I have a character string vector that I would like to filter based on keywords from a second vector.
Below is a small reprex:
list1 <- c("I like apples", "I eat bread", "Bananas are my favorite")
fruit <- c("apple","banana")
I am presuming I will be needing to use stringr/stringi, but I would, in essence, like to do something alongs the lines of list1 %in% fruit and it return T,F,T.
Any suggestions?
CodePudding user response:
We can do this with grepl without using external packages.
grepl can handle multiple patterns separated by |, therefore we can first concatenate the strings in fruit together with | as the separator.
Remember to set ignore.case = TRUE if you don't care about case (note the "banana" in your example has different case).
grepl(paste(fruit, collapse = "|"), list1, ignore.case = T)
[1] TRUE FALSE TRUE
Or to subset list1:
list1[grepl(paste(fruit, collapse = "|"), list1, ignore.case = T)]
[1] "I like apples" "Bananas are my favorite"

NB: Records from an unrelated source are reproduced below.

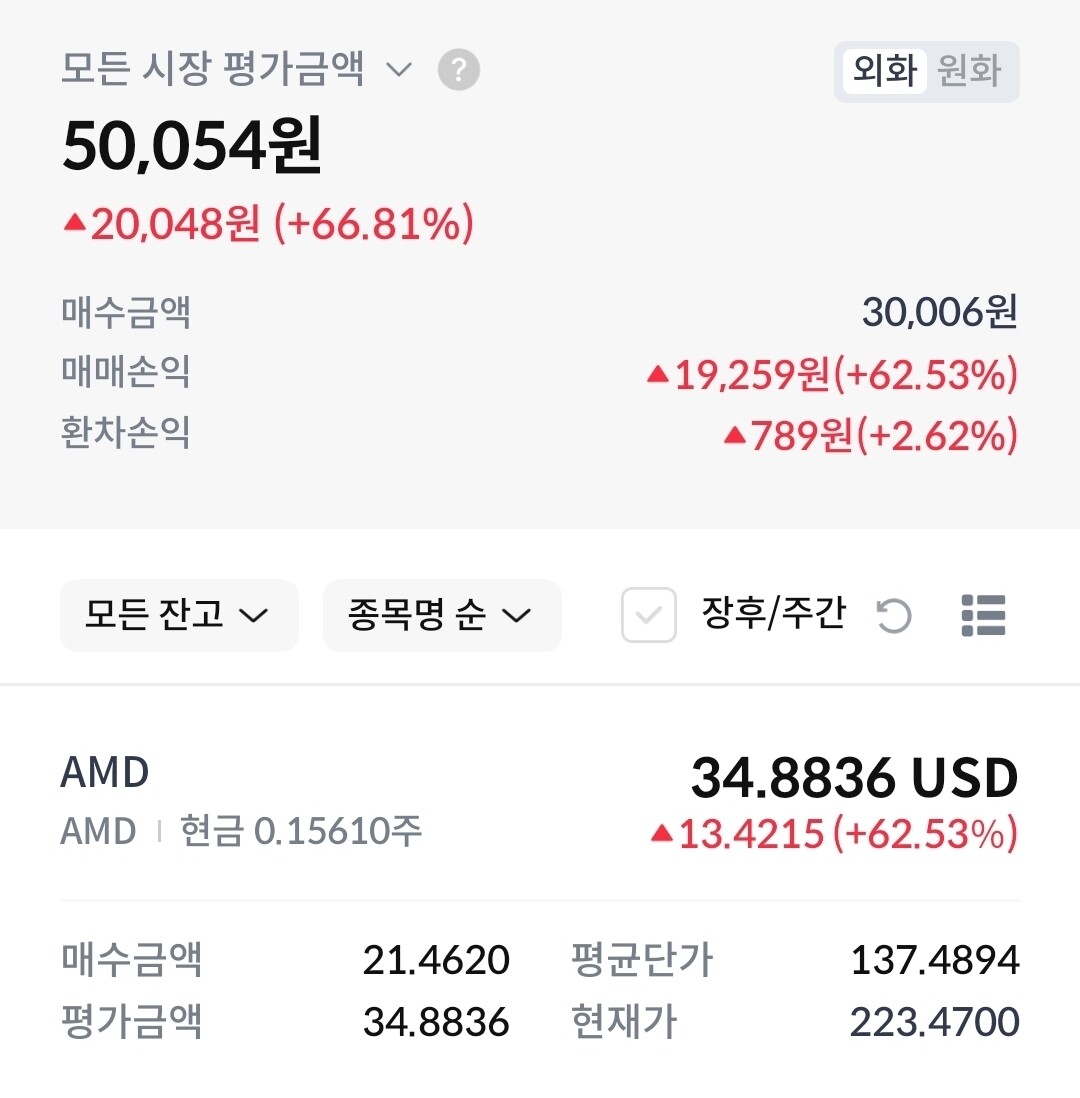Switch to list view layout icon
The image size is (1080, 1098).
click(983, 615)
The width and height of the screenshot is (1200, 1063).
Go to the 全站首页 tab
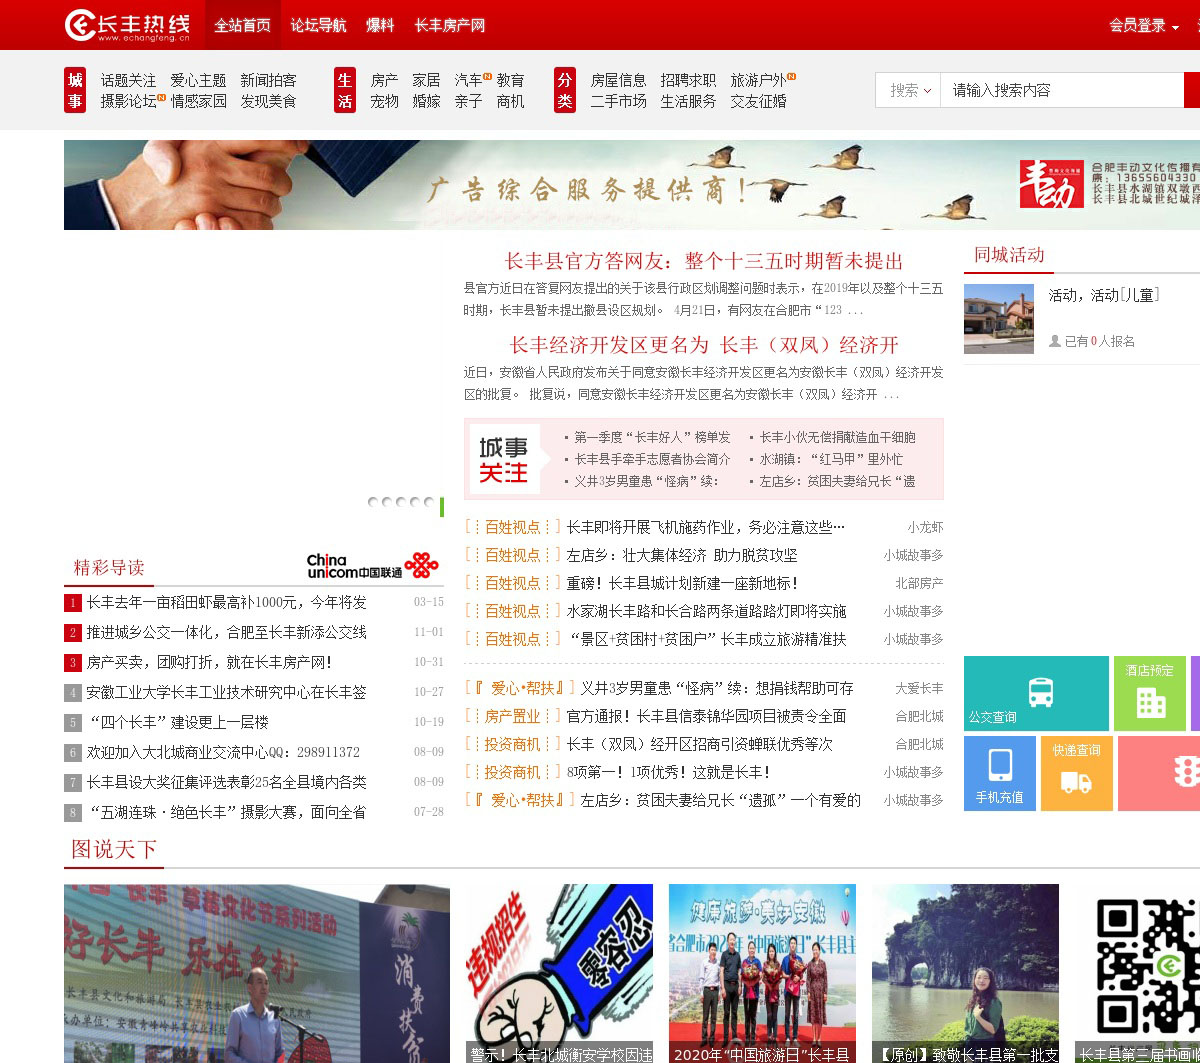coord(242,25)
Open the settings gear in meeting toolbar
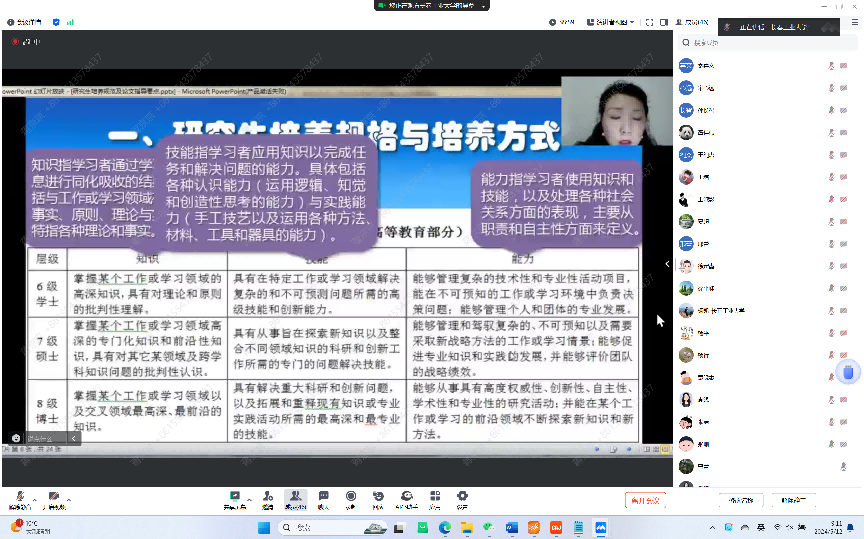The height and width of the screenshot is (539, 864). [462, 499]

CodePudding user response:
A solution with str_dectect:
libraray(tidyverse)
data.frame(list1) %>%
mutate(Flag = str_detect(list1, paste0("(?i)", paste0(fruit, collapse = "|"))))
list1 Flag
1 I like apples TRUE
2 I eat bread FALSE
3 Bananas are my favorite TRUE
If you want to filter(i.e. subset) your data:
data.frame(list1) %>%
filter(str_detect(list1, paste0("(?i)", paste0(fruit, collapse = "|"))))
list1
1 I like apples
2 Bananas are my favorite
Note that (?i) is used to make the match case-insensitive.